When I run this code, instead of an executable at the destination, there is a folder named "test.exe".Image is here - not enough points to embed it.

If I use CopyFile or CopyFileEx with the following code, the file gets copied correctly.

std::string newprocessName = dir + "\\test.exe";
GetModuleFileName(0, buf, MAX_PATH);
CopyFile(buf, newprocessName.c_str(), TRUE);

The problem with this is that the security attributes are not copied. At this point, I am not sure whether I am failing the "double escaping"/"double null terminating" or I am doing something else wrong. Why is it creating a folder named "test.exe" instead of copying the file?

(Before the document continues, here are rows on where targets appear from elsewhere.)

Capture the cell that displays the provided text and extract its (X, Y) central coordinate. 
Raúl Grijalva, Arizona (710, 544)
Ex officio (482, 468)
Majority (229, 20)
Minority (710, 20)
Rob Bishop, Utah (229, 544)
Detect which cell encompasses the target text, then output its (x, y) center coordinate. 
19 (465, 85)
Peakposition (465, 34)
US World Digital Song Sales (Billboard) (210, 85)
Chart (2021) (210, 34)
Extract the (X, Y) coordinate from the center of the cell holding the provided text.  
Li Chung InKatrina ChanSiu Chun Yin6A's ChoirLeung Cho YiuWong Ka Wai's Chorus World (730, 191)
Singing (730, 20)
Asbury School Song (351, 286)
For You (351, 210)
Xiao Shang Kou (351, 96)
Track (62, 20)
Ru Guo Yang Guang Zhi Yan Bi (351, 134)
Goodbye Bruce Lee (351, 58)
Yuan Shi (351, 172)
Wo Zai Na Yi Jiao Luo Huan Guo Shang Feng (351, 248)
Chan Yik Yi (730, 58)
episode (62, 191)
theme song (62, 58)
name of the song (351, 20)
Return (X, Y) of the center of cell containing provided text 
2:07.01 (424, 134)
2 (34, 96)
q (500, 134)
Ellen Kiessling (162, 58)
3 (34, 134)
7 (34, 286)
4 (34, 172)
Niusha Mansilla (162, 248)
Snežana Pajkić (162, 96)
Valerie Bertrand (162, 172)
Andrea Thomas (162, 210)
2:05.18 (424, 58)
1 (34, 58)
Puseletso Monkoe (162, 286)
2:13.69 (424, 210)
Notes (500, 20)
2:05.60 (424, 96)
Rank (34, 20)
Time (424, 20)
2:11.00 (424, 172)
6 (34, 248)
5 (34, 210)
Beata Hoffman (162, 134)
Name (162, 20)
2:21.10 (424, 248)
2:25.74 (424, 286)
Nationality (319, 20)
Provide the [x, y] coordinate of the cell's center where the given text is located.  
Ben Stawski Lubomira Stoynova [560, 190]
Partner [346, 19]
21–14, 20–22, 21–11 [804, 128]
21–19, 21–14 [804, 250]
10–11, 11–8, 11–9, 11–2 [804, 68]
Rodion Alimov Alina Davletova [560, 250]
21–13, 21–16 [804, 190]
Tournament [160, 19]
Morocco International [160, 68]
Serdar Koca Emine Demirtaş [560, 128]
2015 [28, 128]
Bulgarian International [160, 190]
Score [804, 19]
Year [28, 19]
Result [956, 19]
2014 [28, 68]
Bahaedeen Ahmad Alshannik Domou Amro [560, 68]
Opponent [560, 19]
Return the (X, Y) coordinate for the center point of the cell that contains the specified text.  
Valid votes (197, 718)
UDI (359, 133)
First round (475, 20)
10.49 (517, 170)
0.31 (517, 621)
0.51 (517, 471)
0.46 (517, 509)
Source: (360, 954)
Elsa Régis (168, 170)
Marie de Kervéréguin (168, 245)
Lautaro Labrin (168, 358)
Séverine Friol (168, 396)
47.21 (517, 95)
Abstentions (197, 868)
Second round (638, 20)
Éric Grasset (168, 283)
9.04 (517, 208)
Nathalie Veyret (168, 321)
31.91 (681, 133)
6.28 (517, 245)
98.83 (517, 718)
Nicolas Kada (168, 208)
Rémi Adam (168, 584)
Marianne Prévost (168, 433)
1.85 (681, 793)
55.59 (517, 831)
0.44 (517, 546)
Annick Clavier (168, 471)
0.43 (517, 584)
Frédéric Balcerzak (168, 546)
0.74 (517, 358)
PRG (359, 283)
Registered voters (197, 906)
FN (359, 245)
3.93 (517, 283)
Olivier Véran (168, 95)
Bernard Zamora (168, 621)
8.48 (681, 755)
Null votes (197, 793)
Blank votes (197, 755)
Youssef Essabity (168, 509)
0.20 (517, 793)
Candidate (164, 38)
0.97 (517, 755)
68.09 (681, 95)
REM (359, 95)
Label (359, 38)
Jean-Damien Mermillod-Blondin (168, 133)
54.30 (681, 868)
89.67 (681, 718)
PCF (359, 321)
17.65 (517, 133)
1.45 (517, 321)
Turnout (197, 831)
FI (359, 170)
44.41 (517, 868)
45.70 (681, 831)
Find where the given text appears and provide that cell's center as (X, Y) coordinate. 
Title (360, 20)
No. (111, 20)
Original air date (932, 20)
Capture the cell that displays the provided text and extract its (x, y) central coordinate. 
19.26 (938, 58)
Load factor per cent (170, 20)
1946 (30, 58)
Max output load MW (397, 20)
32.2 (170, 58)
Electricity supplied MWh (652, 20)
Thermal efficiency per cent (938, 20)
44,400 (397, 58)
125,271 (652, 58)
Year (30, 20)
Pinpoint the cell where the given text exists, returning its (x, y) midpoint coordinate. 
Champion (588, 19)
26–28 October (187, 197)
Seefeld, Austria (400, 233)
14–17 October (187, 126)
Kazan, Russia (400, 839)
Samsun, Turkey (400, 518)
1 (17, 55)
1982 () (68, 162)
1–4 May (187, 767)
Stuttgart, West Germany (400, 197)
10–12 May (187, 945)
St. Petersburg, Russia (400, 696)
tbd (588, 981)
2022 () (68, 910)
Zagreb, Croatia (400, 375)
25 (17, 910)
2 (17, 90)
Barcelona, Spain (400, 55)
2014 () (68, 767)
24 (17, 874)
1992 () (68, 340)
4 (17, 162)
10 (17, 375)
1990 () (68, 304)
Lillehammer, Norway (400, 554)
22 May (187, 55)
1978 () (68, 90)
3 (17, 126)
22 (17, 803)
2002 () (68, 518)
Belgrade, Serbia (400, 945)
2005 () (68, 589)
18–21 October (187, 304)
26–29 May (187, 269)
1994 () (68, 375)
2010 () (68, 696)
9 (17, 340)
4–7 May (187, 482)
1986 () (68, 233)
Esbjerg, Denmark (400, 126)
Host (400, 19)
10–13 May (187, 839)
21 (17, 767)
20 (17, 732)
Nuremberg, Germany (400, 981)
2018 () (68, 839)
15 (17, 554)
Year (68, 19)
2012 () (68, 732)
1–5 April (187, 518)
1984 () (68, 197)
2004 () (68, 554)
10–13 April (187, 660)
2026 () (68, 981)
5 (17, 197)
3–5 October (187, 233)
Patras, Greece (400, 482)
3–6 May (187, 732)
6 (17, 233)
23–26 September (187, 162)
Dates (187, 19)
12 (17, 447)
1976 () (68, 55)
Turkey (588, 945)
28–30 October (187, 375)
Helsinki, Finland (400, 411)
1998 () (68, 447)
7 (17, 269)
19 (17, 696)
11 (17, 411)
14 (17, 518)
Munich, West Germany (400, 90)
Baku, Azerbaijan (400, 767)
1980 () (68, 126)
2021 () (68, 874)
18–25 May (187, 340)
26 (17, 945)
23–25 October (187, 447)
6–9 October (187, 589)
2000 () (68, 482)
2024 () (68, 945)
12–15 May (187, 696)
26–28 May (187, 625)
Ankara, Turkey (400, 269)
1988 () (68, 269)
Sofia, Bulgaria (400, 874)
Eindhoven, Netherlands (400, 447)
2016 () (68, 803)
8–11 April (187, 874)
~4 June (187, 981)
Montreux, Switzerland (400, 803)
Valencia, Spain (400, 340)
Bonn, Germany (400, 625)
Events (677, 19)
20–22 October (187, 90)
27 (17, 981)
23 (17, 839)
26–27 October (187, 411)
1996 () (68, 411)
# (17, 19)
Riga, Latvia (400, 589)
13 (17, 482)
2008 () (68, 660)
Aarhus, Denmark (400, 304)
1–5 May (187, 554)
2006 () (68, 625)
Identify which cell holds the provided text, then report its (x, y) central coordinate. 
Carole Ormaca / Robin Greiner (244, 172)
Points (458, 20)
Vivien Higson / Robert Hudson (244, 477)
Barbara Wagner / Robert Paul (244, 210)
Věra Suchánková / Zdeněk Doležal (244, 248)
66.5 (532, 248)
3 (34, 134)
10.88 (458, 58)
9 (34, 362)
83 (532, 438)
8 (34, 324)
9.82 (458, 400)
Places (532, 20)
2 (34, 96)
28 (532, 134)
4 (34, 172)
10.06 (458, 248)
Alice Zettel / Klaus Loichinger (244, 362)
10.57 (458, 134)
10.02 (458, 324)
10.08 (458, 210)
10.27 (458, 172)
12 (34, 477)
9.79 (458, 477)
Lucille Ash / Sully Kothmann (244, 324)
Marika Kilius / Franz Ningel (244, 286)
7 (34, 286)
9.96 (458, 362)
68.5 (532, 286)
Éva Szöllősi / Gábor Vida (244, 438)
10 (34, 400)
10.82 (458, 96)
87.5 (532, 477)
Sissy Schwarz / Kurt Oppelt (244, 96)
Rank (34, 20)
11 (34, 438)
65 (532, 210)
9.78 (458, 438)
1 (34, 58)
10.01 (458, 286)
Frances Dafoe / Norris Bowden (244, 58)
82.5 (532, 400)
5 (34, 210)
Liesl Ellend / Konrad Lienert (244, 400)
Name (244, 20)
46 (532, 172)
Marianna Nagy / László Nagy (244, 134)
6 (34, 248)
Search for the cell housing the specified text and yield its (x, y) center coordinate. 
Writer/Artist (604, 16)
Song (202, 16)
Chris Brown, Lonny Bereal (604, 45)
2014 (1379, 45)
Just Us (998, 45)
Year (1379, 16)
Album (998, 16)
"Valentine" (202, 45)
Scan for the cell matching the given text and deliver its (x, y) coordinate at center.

I am using Code::Blocks with GCC compiler and I have tried this on Windows 8.1 Professional and on Windows 7 Professional.

  • I suspect the problem is that the original file is not named test.exe so it assumes you want it to create the directory. Look inside the test.exe directory that was created, do you see a copy of the original .exe file with its original name? Try using the FOF_MULTIDESTFILES option. – Hans Passant Oct 15 '15 at 12:11
  • The test.exe directory is empty. I tried using FOF_MULTIDESTFILES and it wasn't creating the test.exe directory any more. I also changed the destination file name to match the source file name and I got the same result. I am not completely sure how FOF_MULTIDESTFILES works though, – Tsuro Na Gudo Oct 15 '15 at 12:41
  • Thanks Hans Passant, your comment steered me in the right direction – Tsuro Na Gudo Oct 15 '15 at 13:20

1 Answers1

1

Finally figured it out. The problem was indeed with the double null termination

I appended a null terminator using append as shown below and using a single null terminator when declaring the strings:

std::string newprocessName = dir + "\\test.exe\0";
GetModuleFileName(0, buf, MAX_PATH);
std::string oldprocessName = std::string(buf)+"\0";
newprocessName.append(1, '\0');
oldprocessName.append(1, '\0');

Not sure how this is different, but it's now working. The accepted answer at this SO page was just what i needed.